### DATA PROVIDED
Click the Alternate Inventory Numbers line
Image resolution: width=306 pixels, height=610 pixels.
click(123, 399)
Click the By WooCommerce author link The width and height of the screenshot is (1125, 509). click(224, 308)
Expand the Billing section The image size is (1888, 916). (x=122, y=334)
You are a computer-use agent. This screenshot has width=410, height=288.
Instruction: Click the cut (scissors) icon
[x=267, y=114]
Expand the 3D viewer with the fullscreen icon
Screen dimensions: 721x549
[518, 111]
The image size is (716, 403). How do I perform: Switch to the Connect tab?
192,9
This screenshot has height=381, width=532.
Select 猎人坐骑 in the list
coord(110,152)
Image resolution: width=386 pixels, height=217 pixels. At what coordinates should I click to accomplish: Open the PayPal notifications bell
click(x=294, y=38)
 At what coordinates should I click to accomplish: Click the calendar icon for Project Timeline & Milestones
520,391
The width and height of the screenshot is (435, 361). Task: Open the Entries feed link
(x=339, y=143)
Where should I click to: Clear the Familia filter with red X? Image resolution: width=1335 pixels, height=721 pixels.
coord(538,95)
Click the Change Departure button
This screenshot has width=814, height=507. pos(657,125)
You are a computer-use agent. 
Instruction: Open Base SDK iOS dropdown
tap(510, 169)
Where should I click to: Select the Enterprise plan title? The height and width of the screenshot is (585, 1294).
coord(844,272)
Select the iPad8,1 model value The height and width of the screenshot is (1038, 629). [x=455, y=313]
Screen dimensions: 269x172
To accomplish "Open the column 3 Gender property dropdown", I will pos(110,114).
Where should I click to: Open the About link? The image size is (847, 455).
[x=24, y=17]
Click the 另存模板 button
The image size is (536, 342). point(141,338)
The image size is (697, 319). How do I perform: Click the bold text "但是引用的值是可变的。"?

### STATED EXERCISE
From the lines above, pick out and copy every one that contains the word "perform".

### CORRECT ANSWER
The image size is (716, 403). How do I perform: Switch to the Connect tab?
The image size is (697, 319). How do I perform: Click the bold text "但是引用的值是可变的。"?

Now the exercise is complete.